Mount the current directory as /app and run WhisperX with additional input arguments:

docker run --gpus all -it -v ".:/app" whisperx:large-v3-ja -- --output_format srt audio.mp3

Note

Remember to prepend -- before the arguments.
--model and --language args are defined in Dockerfile, no need to specify.

UBI9 Image

I have created an alternative Dockerfile.ubi that is based on the Red Hat UBI image, unlike the default one which used the Python official image as the base image. If you are a Red Hat customer, I believe you will find its benefits.

With the release of the Red Hat Universal Base Image (UBI), you can now take advantage of the greater reliability, security, and performance of official Red Hat container images where OCI-compliant Linux containers run - whether you're a customer or not. --Red Hat

It is important to mention that it is NOT necessary obtaining a license from Red Hat to use UBI, however, if you are the subscriber and runs it on RHEL/OpenShift, you can get supports from Red Hat.

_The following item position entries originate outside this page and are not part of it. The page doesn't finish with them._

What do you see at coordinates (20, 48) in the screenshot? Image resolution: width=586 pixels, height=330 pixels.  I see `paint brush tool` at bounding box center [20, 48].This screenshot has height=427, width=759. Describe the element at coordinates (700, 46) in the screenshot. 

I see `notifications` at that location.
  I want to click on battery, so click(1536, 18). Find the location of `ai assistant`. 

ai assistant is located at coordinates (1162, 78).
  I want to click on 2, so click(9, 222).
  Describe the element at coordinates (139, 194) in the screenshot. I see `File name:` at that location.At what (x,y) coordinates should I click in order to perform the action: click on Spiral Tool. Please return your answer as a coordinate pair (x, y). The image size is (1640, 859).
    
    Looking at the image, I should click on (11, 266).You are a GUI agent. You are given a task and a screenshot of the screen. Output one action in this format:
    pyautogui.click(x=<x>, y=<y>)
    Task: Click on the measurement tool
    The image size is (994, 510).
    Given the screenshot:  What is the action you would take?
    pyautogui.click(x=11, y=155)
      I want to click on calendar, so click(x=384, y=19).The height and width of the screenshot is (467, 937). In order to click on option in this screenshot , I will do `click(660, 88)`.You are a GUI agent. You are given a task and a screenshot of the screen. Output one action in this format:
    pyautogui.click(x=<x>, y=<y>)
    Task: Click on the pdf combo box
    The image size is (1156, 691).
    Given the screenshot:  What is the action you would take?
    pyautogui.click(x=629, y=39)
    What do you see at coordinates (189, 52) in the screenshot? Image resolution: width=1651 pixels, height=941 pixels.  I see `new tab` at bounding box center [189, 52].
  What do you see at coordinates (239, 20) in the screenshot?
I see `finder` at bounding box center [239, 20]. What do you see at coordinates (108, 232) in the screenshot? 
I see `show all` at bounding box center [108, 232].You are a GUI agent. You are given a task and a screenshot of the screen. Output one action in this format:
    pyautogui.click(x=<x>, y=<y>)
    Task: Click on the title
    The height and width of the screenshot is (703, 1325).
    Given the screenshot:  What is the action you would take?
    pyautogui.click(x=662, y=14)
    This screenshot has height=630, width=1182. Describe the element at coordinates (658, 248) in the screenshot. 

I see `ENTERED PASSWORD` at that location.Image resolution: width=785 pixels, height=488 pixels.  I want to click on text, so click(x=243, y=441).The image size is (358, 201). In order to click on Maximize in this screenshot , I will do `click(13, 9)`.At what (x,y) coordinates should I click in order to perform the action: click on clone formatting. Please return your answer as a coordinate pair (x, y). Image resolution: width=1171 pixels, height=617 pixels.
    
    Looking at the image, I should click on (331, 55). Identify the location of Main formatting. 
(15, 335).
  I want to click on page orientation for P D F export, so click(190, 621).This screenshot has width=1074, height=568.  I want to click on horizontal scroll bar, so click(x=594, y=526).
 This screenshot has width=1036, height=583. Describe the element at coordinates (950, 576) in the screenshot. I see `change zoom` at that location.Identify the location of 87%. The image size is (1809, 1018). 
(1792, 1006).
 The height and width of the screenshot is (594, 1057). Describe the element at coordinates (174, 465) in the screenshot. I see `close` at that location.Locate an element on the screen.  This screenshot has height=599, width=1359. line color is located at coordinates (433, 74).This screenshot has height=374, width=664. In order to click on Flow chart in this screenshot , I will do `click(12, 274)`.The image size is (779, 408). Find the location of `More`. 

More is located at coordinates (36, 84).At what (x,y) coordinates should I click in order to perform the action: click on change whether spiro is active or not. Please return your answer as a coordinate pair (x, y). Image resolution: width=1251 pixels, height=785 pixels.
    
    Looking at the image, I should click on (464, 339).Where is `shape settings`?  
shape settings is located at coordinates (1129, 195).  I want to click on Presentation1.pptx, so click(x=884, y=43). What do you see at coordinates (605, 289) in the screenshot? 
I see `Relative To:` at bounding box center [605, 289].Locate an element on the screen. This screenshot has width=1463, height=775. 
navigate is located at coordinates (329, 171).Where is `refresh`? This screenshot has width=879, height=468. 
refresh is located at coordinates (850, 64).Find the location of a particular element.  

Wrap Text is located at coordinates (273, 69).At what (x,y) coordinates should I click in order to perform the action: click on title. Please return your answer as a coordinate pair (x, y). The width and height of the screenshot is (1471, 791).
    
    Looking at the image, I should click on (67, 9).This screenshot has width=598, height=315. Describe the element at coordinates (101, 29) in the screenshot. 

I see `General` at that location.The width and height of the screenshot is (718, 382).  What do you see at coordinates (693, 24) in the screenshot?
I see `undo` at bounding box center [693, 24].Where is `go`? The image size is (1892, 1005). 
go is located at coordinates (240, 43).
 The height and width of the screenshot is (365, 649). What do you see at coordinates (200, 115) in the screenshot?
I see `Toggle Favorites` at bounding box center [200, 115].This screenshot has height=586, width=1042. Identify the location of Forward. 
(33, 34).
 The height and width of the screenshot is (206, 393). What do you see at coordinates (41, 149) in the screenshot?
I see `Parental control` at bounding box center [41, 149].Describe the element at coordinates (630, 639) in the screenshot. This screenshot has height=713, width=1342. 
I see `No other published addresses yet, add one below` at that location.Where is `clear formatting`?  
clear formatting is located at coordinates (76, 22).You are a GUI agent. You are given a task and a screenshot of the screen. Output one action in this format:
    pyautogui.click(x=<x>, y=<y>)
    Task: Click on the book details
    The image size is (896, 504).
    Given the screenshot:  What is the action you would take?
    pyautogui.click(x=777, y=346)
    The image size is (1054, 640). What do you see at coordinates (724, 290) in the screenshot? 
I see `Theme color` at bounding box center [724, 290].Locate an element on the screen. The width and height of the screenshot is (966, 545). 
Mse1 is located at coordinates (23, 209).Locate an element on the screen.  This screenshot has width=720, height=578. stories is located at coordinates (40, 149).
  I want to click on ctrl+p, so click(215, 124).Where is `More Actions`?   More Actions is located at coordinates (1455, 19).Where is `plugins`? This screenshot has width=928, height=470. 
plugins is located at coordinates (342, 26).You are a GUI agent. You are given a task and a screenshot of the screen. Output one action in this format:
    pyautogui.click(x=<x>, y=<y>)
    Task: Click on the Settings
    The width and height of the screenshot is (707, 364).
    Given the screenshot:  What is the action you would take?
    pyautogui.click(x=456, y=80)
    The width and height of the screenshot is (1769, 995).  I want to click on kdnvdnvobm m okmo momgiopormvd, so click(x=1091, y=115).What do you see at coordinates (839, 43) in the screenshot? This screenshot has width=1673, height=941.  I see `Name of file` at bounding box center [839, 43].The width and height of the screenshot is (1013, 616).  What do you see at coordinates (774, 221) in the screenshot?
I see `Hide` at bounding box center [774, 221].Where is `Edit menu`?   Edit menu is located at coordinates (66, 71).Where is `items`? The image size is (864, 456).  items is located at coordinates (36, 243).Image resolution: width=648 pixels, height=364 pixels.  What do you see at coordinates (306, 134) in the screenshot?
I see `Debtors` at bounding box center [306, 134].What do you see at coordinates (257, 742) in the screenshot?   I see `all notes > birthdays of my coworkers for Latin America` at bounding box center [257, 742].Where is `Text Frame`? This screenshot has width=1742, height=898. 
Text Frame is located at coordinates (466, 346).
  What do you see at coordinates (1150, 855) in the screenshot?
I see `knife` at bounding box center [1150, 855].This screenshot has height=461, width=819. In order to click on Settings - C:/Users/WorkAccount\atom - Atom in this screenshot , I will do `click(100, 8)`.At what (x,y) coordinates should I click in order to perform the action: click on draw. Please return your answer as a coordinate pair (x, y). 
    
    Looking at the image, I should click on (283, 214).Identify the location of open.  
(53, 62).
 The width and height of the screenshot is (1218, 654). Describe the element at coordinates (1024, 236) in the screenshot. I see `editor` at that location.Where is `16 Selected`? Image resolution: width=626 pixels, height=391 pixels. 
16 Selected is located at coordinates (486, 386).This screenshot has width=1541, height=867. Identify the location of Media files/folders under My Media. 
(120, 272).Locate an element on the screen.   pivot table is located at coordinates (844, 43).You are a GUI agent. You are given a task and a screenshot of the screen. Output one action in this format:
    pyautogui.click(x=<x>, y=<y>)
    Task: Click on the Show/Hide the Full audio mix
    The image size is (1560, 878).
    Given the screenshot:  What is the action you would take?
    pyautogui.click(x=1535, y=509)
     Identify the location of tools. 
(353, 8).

Despite my initial hesitation, I made the decision not to utilize the UBI version as the default image. The Python official image has a significantly larger user base compared to UBI, and I believe that opting for it aligns better with public expectations. Nevertheless, I would still suggest giving the UBI version a try.

You can get the pre-build image at tag ubi-no_model. Notice that only no_model is available. Feel free to build your own image with the Dockerfile.ubi for your needs. This Dockerfile supports the same build arguments as the default one.

docker run --gpus all -it -v ".:/app" ghcr.io/jim60105/whisperx:ubi-no_model -- --model tiny --language en --output_format srt audio.mp3

LICENSE

The main program, WhisperX, is distributed under the BSD-4 license.
Please consult their repository for access to the source code and licenses.

The Dockerfile and CI workflow files in this repository are licensed under the MIT license.